Swe-skills swe:incident-followup-audit
git clone https://github.com/ckorhonen/swe-skills
T=$(mktemp -d) && git clone --depth=1 https://github.com/ckorhonen/swe-skills "$T" && mkdir -p ~/.claude/skills && cp -r "$T/skills/incident-followup-audit" ~/.claude/skills/ckorhonen-swe-skills-swe-incident-followup-audit && rm -rf "$T"
skills/incident-followup-audit/SKILL.mdSWE Incident Follow-up Audit
What This Skill Does
Use this skill to check whether the engineering work that should happen after an incident actually happened.
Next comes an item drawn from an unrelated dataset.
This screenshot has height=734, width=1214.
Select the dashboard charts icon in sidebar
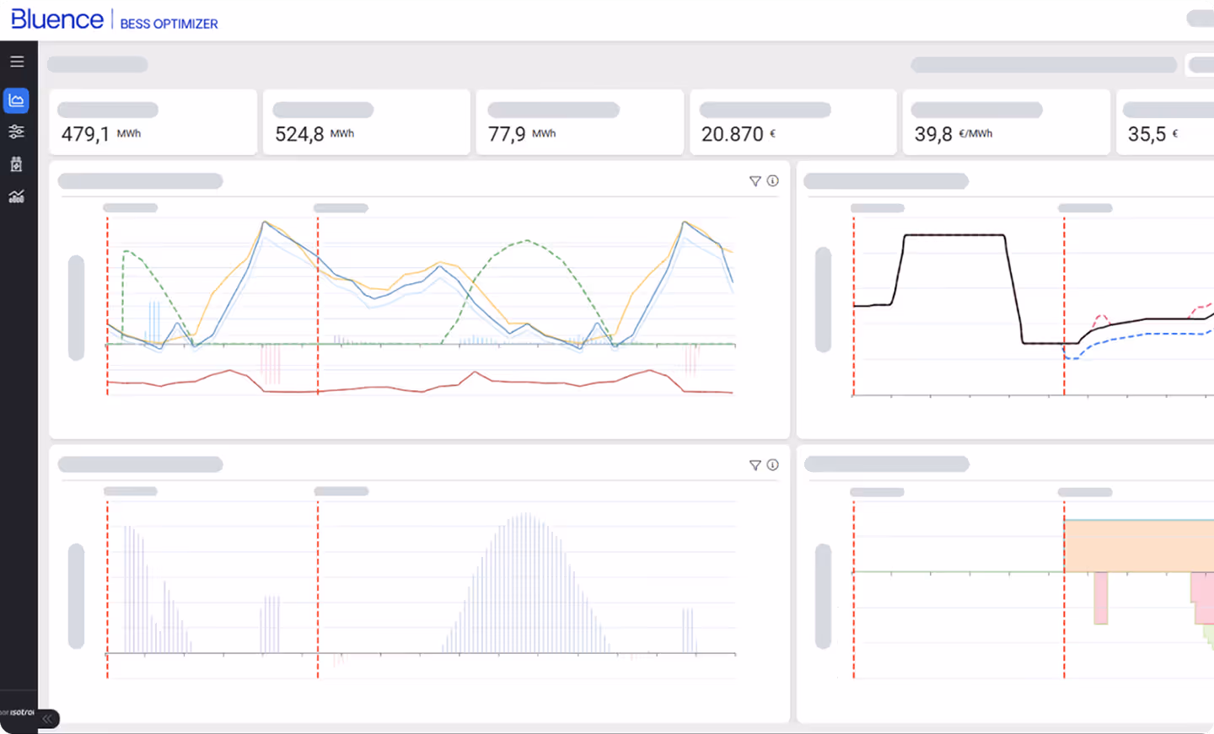17,100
The goal is not to explain the incident itself. The goal is to answer:
- What follow-up work is done
- What follow-up work is missing
- What follow-up work is still uncertain
- What remains in the smallest sensible backlog
The skill should stay evidence-led and conservative. If follow-up cannot be proven, mark it as unknown rather than filling in the gap.
When To Use
Use this skill when the user wants to:
- Audit postmortem follow-through after a sev or production incident
- Check whether regression tests, monitors, runbooks, or docs were added
- See whether ownership, tickets, or rollback learnings were captured
- Review what is still left to do before the incident can be considered fully closed
Do Not Use
Do not use this skill for:
- Live incident response or war-room triage
- Root-cause analysis of the incident itself
- Generic code review or bug hunting with no incident context
- Broad cleanup work that is not tied to a concrete incident or postmortem
Inputs To Confirm
Confirm or infer:
- The incident, sev, or postmortem identifier
- The affected service, repo, or time window
- Which source-of-truth artifacts exist
- Whether the user wants a report-only audit or a follow-up backlog
- Which environments or systems can be checked for evidence
If the incident scope is unclear, ask for the narrowest identifier needed to anchor the audit.
Tooling Stance
This skill is tool agnostic.
Use whichever sources provide the strongest direct evidence, such as:
- Postmortems or incident docs
- Issue trackers
- Pull requests and commit history
- CI and test results
- Monitoring, alerting, dashboards, or traces
- Runbooks or operational docs
Prefer direct evidence over inference. If a system is unavailable, say so explicitly.
Instructions
Step 1: Define The Incident Scope
Anchor the audit in a specific incident or sev.
Capture:
- Incident identifier or postmortem
- Affected repo, service, or subsystem
- Time window for the incident and follow-up work
- Any explicitly named owners or teams
Do not expand scope beyond the named incident unless the user asks for a wider follow-up audit.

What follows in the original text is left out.